▶ **EXERCISE DIRECTIONS**
Every line from the one with "Viewport: 997px width, 1329px height." through the end of the entries below must be retyped exactly, and only those lines. The pictures are not part of the copy.

—————

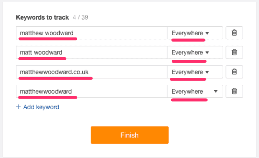Open Everywhere dropdown for 'matthewwoodward.co.uk'
Viewport: 259px width, 158px height.
195,72
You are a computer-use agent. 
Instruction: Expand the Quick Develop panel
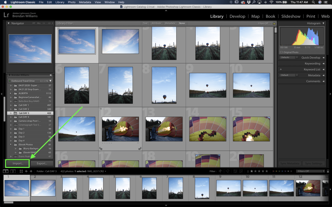point(323,58)
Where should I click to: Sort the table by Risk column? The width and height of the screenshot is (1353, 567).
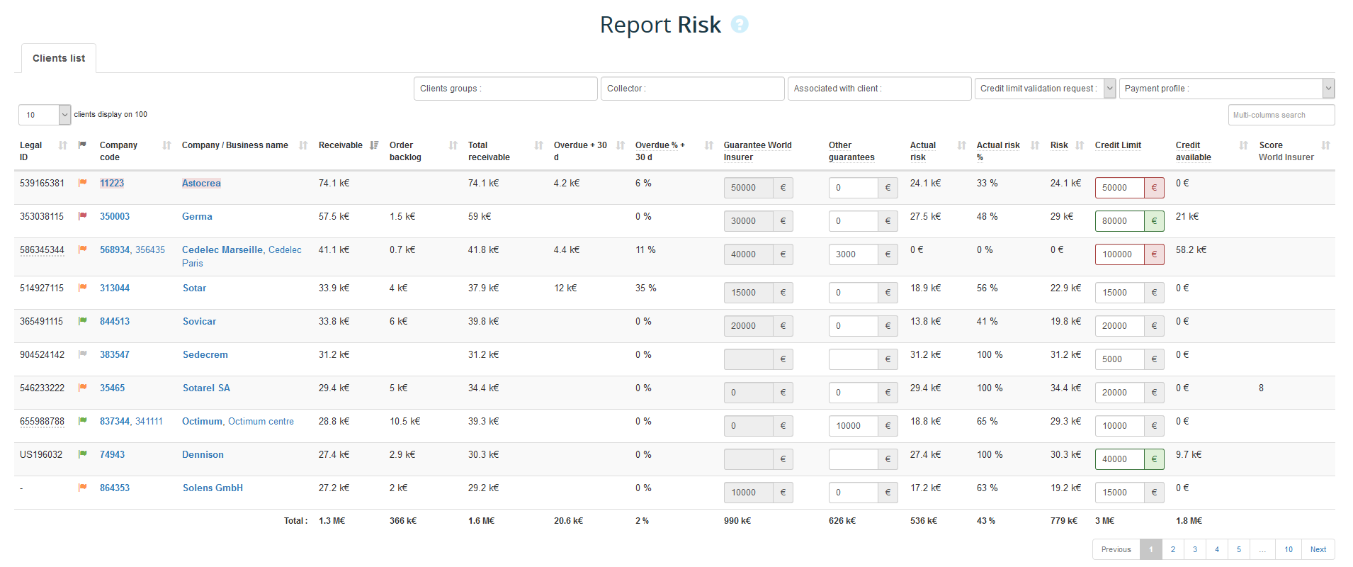tap(1080, 145)
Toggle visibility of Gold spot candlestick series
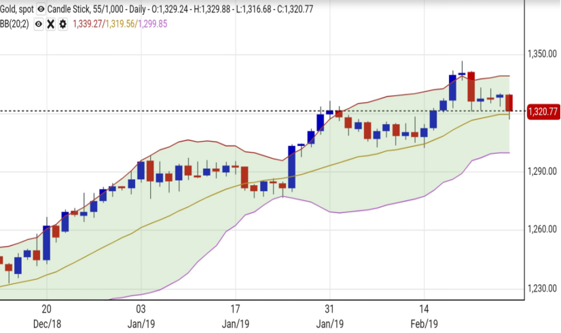The width and height of the screenshot is (561, 333). (x=42, y=9)
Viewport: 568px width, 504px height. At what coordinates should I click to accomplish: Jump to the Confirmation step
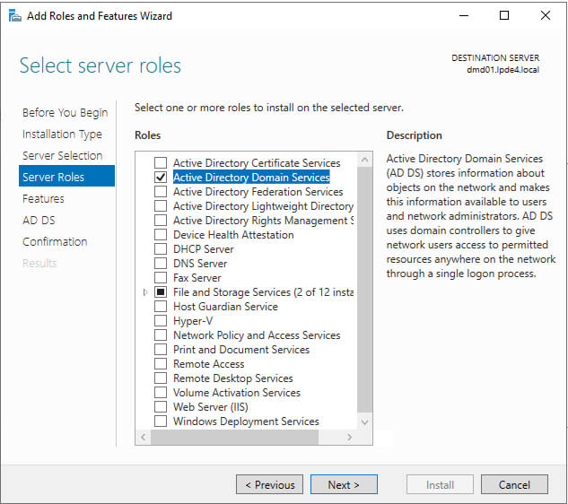(x=55, y=242)
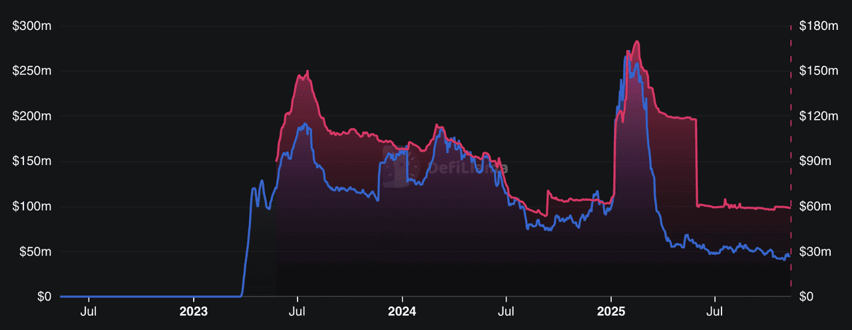Click the red line's peak near July 2023
The height and width of the screenshot is (330, 852).
(x=307, y=71)
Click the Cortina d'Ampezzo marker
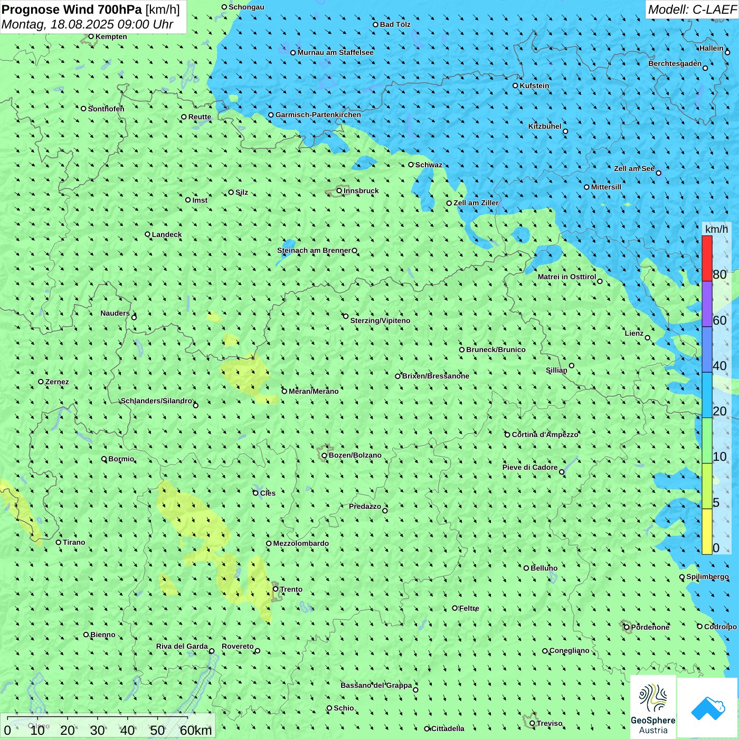This screenshot has height=739, width=739. pos(507,435)
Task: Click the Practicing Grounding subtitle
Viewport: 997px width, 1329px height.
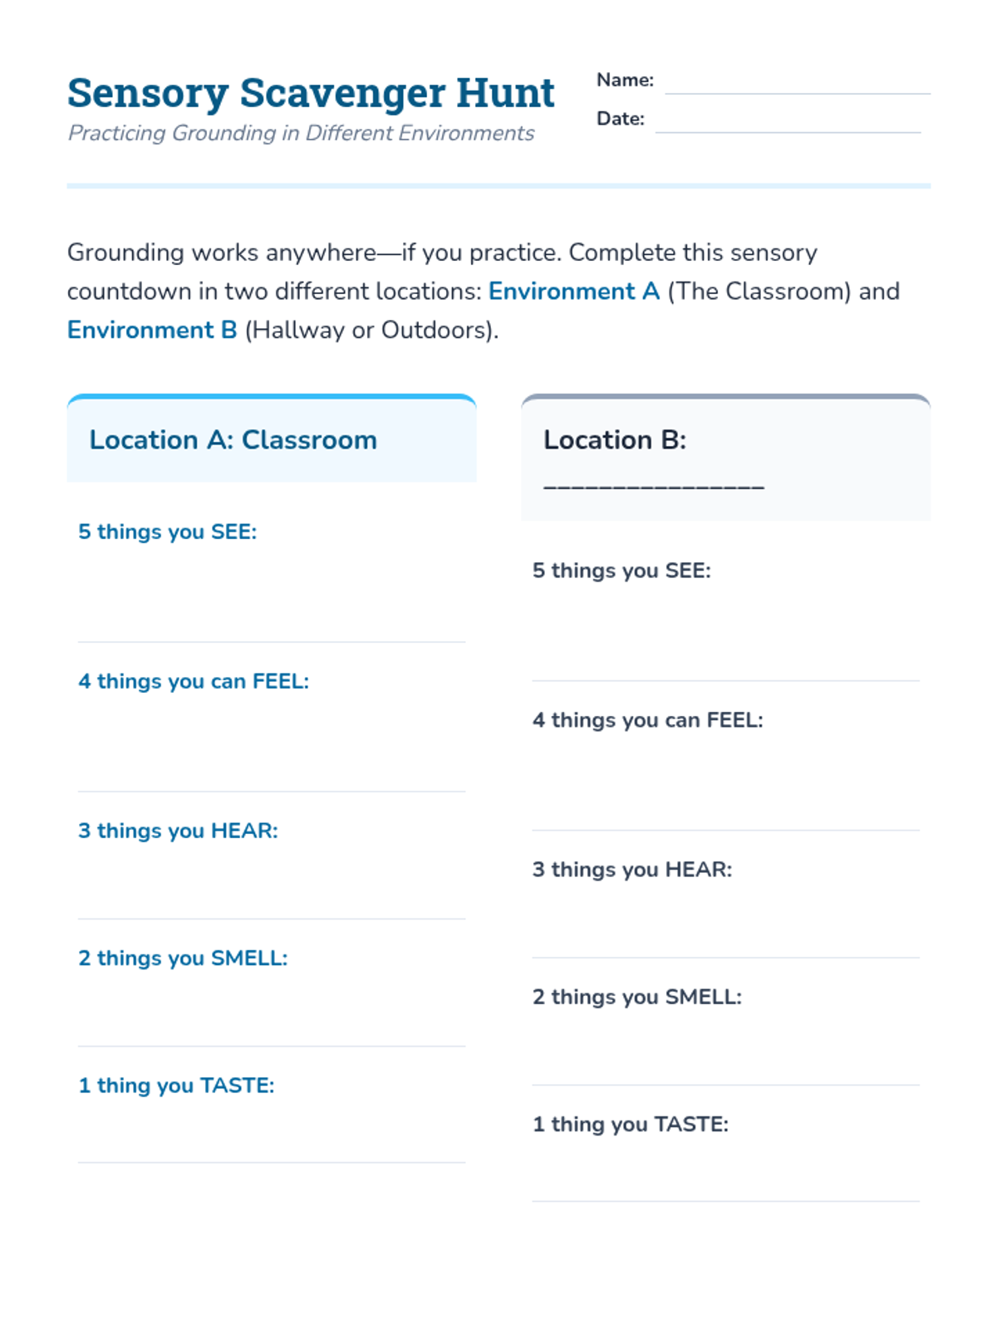Action: coord(301,134)
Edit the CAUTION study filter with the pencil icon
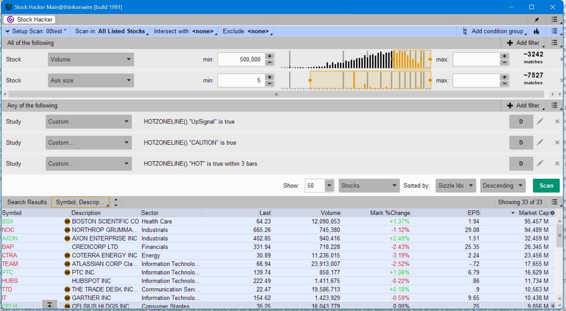 540,143
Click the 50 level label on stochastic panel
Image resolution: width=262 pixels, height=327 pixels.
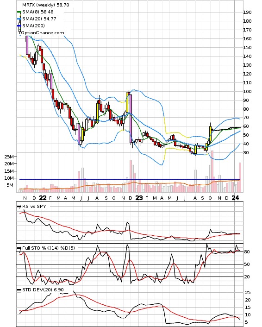point(247,264)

—————

▶ **EXPECTED OUTPUT**
Viewport: 997px width, 1329px height.
Action: coord(301,134)
Edit the CAUTION study filter with the pencil icon
 540,143
Click the 50 level label on stochastic panel
Image resolution: width=262 pixels, height=327 pixels.
point(247,264)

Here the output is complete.